INPUT DATA —
══════

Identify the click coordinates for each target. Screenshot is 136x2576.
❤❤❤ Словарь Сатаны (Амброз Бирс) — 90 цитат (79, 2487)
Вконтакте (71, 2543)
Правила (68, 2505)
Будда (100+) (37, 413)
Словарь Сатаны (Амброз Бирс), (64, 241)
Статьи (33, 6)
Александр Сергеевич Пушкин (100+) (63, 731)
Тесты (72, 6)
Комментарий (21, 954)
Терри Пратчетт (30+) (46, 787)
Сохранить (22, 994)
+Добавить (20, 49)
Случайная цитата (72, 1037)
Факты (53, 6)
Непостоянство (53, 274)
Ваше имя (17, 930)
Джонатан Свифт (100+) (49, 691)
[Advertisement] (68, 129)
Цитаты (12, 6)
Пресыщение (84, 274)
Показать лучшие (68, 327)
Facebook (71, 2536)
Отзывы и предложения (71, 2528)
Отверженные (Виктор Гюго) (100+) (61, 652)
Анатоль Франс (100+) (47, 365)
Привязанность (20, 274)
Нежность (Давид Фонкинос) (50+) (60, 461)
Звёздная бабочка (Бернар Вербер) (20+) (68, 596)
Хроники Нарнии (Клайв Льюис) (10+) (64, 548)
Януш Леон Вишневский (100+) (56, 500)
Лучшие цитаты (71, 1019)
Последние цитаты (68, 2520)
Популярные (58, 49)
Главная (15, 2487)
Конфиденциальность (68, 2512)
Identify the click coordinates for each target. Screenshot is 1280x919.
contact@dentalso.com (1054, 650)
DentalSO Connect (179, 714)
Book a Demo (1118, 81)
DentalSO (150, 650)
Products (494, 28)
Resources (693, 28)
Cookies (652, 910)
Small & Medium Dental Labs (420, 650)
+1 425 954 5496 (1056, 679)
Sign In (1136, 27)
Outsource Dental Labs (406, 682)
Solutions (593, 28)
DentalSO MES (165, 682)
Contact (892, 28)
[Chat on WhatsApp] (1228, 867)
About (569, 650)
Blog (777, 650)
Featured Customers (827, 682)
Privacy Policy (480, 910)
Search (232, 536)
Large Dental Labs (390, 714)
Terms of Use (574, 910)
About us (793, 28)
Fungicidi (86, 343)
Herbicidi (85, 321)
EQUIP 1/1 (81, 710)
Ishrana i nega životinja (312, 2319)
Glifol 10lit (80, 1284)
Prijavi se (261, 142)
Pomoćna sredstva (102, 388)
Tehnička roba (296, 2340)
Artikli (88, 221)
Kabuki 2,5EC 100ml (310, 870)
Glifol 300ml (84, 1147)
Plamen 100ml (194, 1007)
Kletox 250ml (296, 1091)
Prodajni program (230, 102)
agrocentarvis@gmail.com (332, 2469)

══════

Rescale the items starting at the line that has "DentalSO MES (165, 682)" and stopping after the line that has "Prodajni program (230, 102)", both included. Rewrite each of those lines in full, keeping the request text unchanged and multiplying both coordinates in its answer by 2.15, rounded to whole numbers with halves rounded up.

FINISHED TASK —
DentalSO MES (355, 1466)
Contact (1918, 60)
[Chat on WhatsApp] (2640, 1864)
About (1223, 1398)
Blog (1671, 1398)
Featured Customers (1778, 1466)
Privacy Policy (1032, 1957)
Search (499, 1152)
Large Dental Labs (839, 1535)
Terms of Use (1234, 1957)
About us (1705, 60)
Fungicidi (185, 737)
Herbicidi (183, 690)
EQUIP 1/1 (174, 1527)
Ishrana i nega životinja (671, 4986)
Glifol 10lit (172, 2761)
Prijavi se (561, 305)
Pomoćna sredstva (219, 834)
Tehnička roba (636, 5031)
Artikli (189, 475)
Kabuki 2,5EC 100ml (667, 1871)
Glifol 300ml (181, 2466)
Plamen 100ml (417, 2165)
Kletox 250ml (636, 2346)
Prodajni program (495, 219)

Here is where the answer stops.